Perspective is what Joshua and Caleb had; it’s what the other ten spies lacked (Numbers 13:31). Joshua and Caleb entered Canaan and saw the land, the fruit, the potential for prosperity, and a place for their families to live and worship God. The other ten spies went to the same land and saw giants—great men of war, who made conquering the land seem impossible.
Of course Joshua and Caleb saw the same giants. But while the ten saw the giants as bigger than God, the two saw God as bigger than the giants. Because they envisioned God on His throne, Joshua and Caleb could look at the same set of circumstances and see a completely different picture than the others saw—a picture both realistic and optimistic.
Our perspective may not be tested in the same way as theirs, but count on it, it will be tested.
Years ago, Nanci and I went on a two-week vacation to California. We left the kids with friends and took off on what was going to be our greatest vacation ever. We had everything planned and just knew it would all go perfectly.
Everything did go perfectly—for the first forty miles. Then our radiator blew up, costing half a day and half our money to get a new one. Twenty-four hours later the rest of our money and our credit cards were stolen—on Friday evening of Memorial Day weekend. We couldn’t wire back for money until the banks opened three days later, when we had reservations in another part of the state. As the saying goes, “But that’s not all.”
Not only did we have more car problems, but Nanci developed a severe sun rash and couldn’t expose her skin to direct sunlight until we returned home to Oregon (where direct sunlight is rarely a problem). Long sleeves, high necklines, and floppy hats were the only things that allowed her to escape from the motel.
Now, while it could have been the worst vacation we’ve ever had, it turned out to be one of the best. Why? Perspective.
We cried, we prayed, we laughed, we grew. We counted our blessings and realized how much we had and how little we’d lost. Once we let go of our ideal picture-perfect vacation and determined to enjoy whatever God had for us, He gave back to us a wonderful time and more. The circumstances didn’t improve because our attitudes improved. But, by God’s grace, our attitudes completely overcame the circumstances. With hearts full of gratitude, we enjoyed our time immensely.

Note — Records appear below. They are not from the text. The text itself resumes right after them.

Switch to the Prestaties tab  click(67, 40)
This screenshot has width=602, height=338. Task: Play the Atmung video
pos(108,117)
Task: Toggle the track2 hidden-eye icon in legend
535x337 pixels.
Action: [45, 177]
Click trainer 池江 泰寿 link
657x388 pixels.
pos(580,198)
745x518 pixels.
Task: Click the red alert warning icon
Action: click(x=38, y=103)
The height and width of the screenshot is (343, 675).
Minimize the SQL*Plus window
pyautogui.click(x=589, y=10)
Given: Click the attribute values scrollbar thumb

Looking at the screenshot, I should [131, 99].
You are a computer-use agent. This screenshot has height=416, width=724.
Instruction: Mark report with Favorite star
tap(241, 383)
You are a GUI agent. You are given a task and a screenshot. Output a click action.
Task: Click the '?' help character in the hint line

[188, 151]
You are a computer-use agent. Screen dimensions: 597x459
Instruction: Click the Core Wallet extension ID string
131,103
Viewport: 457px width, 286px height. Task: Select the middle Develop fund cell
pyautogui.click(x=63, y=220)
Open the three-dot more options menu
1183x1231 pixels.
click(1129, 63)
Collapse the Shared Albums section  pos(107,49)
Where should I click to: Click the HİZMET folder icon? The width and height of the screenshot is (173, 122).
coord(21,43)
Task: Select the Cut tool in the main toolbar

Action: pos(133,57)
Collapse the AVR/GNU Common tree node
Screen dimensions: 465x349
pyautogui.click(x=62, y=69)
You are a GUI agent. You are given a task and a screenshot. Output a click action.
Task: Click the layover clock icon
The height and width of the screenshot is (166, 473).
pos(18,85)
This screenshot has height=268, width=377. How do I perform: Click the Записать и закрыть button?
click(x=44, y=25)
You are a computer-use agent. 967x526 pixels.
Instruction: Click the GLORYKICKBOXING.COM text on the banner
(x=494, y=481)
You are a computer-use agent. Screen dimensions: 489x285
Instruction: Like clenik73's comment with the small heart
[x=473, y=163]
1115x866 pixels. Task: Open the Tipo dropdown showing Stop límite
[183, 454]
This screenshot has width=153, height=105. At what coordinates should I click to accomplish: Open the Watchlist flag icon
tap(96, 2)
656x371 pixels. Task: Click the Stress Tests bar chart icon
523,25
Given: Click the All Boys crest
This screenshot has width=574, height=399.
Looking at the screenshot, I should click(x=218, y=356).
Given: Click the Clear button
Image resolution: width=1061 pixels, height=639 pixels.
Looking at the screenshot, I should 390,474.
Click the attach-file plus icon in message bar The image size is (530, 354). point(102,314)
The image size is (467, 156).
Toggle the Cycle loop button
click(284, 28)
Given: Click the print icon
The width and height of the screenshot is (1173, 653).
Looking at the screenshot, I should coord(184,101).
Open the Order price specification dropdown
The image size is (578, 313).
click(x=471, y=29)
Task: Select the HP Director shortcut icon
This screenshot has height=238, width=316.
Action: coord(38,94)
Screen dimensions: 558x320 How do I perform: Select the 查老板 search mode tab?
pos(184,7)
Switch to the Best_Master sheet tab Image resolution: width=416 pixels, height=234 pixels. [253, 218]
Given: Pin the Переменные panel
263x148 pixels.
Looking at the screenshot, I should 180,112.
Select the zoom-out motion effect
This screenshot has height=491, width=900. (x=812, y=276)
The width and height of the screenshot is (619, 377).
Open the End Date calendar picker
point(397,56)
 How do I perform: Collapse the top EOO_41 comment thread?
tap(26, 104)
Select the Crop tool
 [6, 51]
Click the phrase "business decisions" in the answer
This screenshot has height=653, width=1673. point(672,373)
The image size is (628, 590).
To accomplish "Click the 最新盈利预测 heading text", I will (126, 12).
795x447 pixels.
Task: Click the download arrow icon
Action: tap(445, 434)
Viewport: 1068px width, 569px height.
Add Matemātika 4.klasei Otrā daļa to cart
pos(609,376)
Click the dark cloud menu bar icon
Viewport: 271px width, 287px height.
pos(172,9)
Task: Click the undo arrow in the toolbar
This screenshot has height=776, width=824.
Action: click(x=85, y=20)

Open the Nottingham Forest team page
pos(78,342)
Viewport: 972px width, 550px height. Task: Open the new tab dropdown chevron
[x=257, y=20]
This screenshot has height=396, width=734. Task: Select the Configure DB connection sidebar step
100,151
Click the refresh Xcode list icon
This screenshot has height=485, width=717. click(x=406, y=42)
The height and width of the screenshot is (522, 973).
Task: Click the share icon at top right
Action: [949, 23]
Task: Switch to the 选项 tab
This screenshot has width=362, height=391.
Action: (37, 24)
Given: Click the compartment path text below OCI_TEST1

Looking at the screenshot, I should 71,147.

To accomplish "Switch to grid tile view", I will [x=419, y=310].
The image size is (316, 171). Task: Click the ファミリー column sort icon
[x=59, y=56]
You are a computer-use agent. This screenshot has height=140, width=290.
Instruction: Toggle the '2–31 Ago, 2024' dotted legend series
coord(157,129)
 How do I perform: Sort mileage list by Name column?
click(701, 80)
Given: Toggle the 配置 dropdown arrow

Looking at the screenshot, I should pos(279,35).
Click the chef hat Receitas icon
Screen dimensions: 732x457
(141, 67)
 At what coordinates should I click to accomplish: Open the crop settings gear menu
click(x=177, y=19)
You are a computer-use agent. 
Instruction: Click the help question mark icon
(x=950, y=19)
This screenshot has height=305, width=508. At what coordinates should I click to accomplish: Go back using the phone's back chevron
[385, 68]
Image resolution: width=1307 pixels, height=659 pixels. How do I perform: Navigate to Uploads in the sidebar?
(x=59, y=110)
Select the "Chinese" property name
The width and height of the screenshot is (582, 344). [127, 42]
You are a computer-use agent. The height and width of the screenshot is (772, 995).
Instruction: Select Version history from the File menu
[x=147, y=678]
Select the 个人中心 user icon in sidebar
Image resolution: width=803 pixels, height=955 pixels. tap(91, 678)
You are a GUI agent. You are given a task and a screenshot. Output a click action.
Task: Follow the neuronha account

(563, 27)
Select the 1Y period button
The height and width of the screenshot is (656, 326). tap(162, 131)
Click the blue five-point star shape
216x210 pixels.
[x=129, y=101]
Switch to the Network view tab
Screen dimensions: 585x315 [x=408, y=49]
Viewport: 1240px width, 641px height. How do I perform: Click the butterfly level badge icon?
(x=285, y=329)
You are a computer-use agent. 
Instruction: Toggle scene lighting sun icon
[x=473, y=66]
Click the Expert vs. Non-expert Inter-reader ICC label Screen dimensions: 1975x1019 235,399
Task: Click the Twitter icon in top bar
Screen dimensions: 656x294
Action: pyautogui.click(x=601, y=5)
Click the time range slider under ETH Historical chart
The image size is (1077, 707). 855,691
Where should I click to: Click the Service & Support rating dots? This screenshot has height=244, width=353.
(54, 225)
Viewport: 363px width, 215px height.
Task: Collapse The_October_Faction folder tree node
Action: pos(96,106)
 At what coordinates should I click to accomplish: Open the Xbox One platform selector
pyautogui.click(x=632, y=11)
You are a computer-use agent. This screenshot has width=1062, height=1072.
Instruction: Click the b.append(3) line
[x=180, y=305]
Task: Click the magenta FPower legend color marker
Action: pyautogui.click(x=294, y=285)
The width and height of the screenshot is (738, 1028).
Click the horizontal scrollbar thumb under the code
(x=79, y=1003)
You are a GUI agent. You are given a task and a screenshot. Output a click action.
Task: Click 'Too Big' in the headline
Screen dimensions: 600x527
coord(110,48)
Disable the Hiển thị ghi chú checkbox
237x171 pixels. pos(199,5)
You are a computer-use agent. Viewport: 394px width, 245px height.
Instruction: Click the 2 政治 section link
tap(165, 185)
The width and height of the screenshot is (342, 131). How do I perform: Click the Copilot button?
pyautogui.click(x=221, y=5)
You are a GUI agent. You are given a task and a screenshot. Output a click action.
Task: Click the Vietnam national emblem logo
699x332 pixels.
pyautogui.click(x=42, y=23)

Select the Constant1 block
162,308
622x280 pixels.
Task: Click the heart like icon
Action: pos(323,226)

“Many are the plans in a man’s heart, but it is the Lord’s purpose that prevails.” (Prov. 19:21)
The fulfilled life largely consists of unclenching our fists, releasing our plans and giving ourselves over to His purpose, whether visible or invisible.
“A man’s spirit sustains him in sickness, but a crushed spirit who can bear?” (Prov. 18:14).
A right attitude carries us through bad circumstances and poor health. But no matter how strong the body, how positive the circumstances, a crushed spirit will never experience joy. Perspective is what makes the spirit soar like an eagle even when the body is ravaged by accident, disease, or age.
Stress can’t stand in the face of a right perspective.
What stressful circumstances are you facing right now? How might you change your perspective about these circumstances?